Karin Roelofs receives 2 million euro’s from the European Research Council (ERC) for her project DARE2APPROACH.
With the grant Karin Roelofs will study how people make decisions under stress. How do our brains compute the decision to approach or avoid threat? and how do our bodily states affect those decisions? She will develop a computational model that accounts for threat-induced bodily states and test the neural mechanisms underlying approach and avoidance decisions, not only in healthy individuals, but also in anxiety patients. Next, she will apply the optimized model to develop personalized neurocognitive therapies for anxiety disorders. The outcomes of this project are not only relevant for anxiety patients but for anyone aiming to optimize approach-avoidance decisions during threat. Karin Roelofs is Professor of Experimental Psychopathology at the Behavioural Science Institute (BSI) and principle Investigator of the Affective Neuroscience group at the Donders Institute for Brain, Cognition and Behaviour. She previously received an ERC starting grant and a NWO Vici grant.
How did three soldiers override their initial freezing response to overpower an armed terrorist in the Thalys-train to Paris in 2015? This question is relevant for anyone aiming to optimize approach-avoidance (AA) decisions during threat. It is particularly relevant for patients with anxiety disorders whose persistent avoidance is key to the maintenance of their anxiety.

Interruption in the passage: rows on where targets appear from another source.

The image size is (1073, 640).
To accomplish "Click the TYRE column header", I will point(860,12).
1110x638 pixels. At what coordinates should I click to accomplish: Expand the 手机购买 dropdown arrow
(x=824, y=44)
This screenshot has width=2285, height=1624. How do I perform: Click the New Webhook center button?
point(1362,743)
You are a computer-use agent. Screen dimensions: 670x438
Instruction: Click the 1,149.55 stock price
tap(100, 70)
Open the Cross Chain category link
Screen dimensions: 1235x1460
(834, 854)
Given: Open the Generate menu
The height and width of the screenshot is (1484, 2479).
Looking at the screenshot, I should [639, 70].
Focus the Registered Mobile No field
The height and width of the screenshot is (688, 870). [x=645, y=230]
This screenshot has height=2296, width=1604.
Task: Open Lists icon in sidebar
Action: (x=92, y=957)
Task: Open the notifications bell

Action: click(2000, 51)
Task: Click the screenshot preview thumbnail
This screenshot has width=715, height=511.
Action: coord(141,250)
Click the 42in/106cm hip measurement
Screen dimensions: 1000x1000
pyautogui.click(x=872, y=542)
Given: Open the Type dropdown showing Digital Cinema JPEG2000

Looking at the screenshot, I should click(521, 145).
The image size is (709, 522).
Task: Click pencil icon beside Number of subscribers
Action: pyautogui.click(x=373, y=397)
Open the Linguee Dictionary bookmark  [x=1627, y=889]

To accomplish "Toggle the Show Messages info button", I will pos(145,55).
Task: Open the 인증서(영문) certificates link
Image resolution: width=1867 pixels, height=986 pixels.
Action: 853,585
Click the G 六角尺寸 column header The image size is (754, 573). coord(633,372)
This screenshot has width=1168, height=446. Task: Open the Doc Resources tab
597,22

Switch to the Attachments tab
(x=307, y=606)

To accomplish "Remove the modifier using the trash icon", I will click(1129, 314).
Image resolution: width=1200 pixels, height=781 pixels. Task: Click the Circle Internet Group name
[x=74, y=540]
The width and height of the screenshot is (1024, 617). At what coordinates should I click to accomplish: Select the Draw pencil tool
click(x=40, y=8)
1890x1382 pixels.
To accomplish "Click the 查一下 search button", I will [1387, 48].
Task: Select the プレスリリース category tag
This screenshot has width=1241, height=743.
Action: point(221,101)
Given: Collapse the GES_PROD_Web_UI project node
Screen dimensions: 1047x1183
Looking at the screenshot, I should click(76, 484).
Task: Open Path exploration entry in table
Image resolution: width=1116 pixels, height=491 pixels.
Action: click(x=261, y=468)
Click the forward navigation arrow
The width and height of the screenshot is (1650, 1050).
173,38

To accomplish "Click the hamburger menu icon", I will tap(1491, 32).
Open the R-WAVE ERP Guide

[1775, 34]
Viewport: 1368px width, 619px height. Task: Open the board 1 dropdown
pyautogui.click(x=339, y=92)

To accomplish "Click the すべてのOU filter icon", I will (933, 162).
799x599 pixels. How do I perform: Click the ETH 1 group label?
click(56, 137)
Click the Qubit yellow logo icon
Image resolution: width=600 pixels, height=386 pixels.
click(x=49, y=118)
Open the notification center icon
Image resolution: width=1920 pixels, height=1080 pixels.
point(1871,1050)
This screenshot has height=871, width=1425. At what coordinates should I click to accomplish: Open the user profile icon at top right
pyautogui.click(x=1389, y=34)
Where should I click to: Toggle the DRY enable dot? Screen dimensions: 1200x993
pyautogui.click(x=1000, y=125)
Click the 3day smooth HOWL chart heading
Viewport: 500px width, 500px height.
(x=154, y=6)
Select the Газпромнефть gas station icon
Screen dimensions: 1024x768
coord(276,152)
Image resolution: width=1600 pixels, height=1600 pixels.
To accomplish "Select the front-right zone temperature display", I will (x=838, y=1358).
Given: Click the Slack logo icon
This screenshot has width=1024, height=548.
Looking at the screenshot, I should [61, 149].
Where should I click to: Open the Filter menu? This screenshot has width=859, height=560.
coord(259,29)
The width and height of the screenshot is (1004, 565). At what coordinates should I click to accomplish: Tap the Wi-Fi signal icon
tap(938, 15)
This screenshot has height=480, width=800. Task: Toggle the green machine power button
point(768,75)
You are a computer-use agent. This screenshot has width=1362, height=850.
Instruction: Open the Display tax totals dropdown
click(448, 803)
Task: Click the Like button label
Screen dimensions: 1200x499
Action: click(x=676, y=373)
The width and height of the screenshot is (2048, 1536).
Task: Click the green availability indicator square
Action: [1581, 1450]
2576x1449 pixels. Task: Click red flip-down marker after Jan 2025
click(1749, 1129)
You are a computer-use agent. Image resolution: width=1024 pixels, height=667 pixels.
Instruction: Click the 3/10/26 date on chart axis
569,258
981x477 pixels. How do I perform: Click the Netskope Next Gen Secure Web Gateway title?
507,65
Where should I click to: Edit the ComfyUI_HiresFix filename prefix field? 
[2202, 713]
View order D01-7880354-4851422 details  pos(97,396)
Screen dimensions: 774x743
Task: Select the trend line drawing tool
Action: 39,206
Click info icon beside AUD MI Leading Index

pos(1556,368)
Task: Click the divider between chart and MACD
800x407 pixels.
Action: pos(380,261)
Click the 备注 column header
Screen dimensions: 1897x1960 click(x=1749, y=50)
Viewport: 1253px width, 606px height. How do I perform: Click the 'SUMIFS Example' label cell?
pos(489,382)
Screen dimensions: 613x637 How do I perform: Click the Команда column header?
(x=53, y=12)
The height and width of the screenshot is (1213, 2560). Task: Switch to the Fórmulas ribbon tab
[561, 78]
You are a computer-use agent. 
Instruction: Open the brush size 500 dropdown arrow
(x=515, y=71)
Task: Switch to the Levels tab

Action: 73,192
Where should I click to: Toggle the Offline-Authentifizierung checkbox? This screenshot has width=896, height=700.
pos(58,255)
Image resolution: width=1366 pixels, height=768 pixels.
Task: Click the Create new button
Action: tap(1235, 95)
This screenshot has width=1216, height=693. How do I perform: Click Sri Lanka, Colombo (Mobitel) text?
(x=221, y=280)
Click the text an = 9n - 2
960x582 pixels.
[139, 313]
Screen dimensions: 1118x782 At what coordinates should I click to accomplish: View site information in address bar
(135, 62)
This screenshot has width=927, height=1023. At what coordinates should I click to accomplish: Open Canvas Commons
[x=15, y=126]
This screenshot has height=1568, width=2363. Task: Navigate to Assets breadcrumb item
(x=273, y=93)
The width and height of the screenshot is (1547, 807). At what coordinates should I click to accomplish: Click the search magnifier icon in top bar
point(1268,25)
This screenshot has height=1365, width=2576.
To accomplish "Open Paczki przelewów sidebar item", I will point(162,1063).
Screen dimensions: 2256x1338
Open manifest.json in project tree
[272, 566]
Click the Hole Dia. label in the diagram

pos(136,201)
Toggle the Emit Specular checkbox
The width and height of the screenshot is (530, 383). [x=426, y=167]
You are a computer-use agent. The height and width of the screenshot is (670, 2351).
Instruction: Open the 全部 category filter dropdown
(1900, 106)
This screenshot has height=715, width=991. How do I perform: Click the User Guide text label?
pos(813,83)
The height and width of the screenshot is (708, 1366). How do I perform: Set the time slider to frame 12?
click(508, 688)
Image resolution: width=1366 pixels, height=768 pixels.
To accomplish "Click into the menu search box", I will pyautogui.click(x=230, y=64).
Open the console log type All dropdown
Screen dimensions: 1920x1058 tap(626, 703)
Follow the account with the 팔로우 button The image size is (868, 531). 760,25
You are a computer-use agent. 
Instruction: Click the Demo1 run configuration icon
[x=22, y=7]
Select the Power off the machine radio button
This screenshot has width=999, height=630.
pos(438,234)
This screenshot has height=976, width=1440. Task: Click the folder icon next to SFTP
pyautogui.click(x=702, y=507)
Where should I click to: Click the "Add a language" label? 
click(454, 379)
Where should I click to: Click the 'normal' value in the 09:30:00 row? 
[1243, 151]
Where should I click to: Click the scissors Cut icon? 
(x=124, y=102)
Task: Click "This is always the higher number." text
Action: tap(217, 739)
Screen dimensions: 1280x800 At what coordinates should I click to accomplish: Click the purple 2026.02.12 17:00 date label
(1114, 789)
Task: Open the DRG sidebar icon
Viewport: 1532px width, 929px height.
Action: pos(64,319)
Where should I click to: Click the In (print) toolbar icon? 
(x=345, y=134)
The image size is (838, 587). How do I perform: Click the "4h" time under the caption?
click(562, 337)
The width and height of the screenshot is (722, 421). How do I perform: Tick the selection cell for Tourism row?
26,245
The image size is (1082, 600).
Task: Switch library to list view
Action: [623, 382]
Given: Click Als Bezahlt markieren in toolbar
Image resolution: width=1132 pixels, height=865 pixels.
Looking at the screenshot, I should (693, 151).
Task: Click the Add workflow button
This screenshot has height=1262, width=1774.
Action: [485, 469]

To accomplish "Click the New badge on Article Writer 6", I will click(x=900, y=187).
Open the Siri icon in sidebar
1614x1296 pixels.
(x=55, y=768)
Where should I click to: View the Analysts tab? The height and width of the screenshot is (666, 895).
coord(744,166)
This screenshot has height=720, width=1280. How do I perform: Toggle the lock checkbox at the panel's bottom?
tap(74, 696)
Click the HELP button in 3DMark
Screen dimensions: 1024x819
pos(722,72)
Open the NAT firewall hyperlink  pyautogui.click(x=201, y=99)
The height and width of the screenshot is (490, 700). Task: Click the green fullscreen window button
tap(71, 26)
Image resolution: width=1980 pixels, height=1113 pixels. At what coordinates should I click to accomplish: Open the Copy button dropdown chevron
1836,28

Computational psychiatry has made great progress in formalizing how we make (mal)adaptive decisions. Current models, however, largely ignore the transient psychophysiological state of the decision maker. Para-sympathetic state and flexibility in switching between para- and sympathetic states are directly related to freezing and are known to bias AA-decisions toward avoidance. The central aim of this research program is to forge a mechanistic understanding of how we compute AA-decisions on the basis of those psychophysiological states, and to identify alterations in anxiety patients in order to guide new personalized neurocognitive interventions into their persistent avoidance.
I will develop a neurocomputational model of AA-decisions that accounts for transient psychophysiological states, in order to define which decision parameters are altered in active and passive avoidance in anxiety. I will test causal premises of the model using state-of-the-art techniques, including pharmacological and electrophysiological interventions. Based on these insights I will -for the first time- apply personalized brain stimulation to anxiety patients.
Clinically, this project should open the way to effective intervention with fearful avoidance in anxiety disorders that rank among the most common, costly and persistent mental disorders. Theoretically, conceptualizing transient psychophysiological states as a causal factor in AA-decision models is essential to understanding passive and active avoidance. Optimizing AA-decisions also holds broad societal relevance, given currently increased fearful avoidance of outgroups.